Give again, word for word, the lines below that run from the line with "Select the Proposals sidebar item" through the line with "Click the werewolf howl skill icon at top". Drop the pictures.

Exercise material -

BEGIN

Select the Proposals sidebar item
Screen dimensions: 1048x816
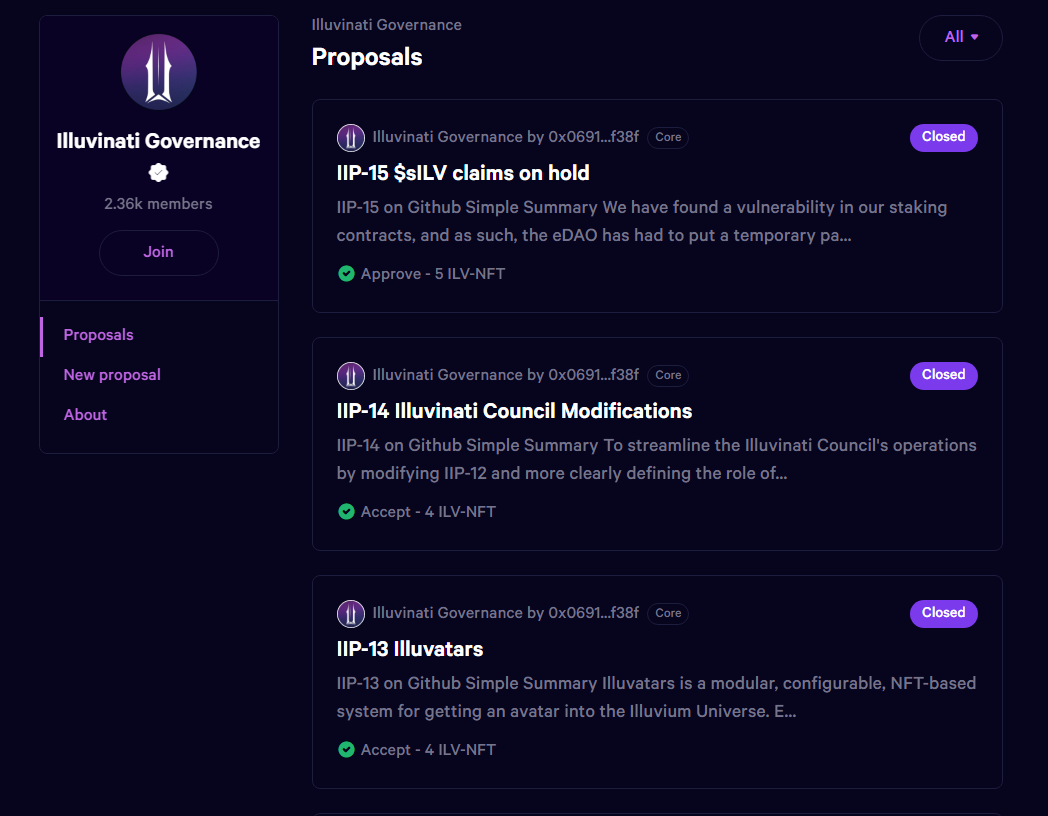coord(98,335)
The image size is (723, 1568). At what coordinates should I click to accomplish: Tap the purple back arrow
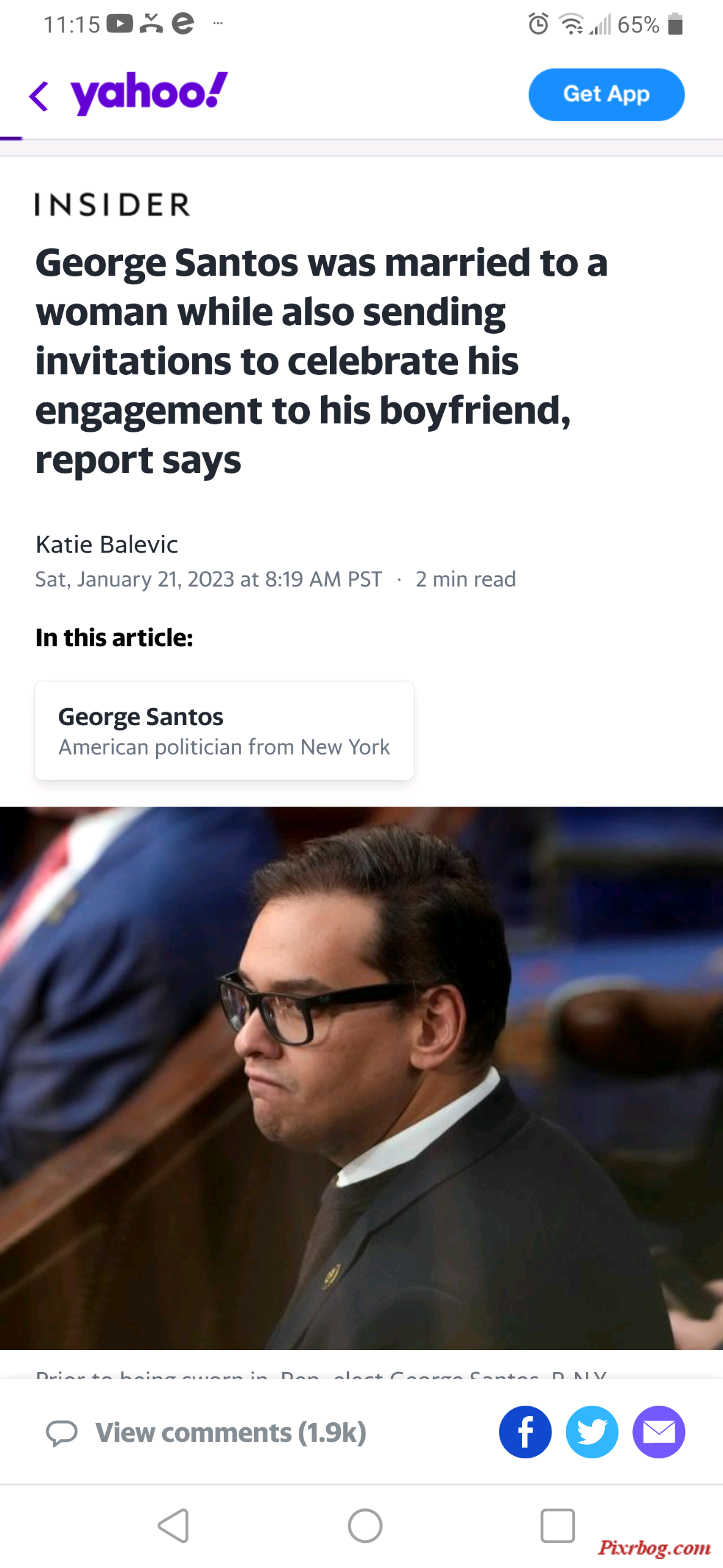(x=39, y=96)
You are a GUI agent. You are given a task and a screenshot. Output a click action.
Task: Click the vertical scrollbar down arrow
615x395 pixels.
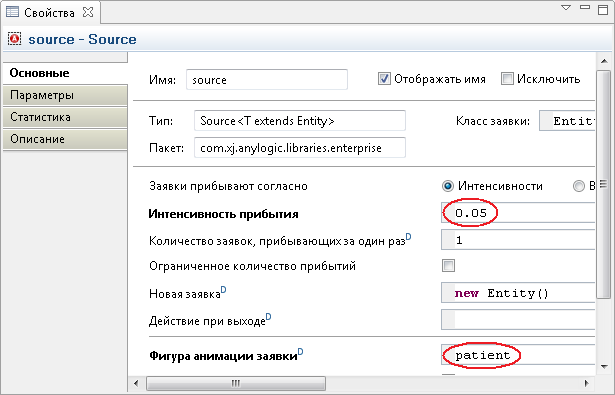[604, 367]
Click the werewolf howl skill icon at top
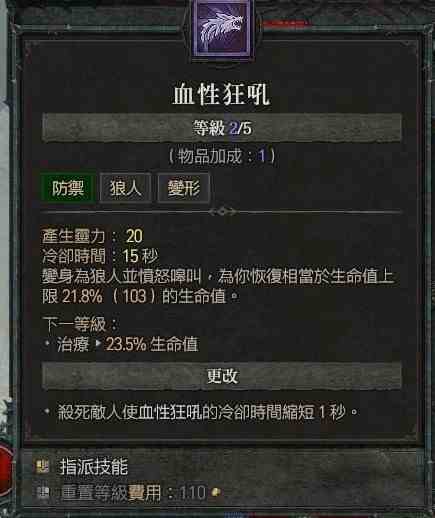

END
BEGIN

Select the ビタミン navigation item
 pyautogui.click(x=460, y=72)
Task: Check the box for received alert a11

END

Solution to this problem -
Select the Proposals sidebar item
Screen dimensions: 1048x816
coord(98,335)
The image size is (723, 1568). At what coordinates should I click to accomplish: Tap the purple back arrow
(x=39, y=96)
You are a GUI agent. You are given a task and a screenshot. Output a click action.
Task: Click the vertical scrollbar down arrow
615x395 pixels.
[604, 367]
Click the werewolf howl skill icon at top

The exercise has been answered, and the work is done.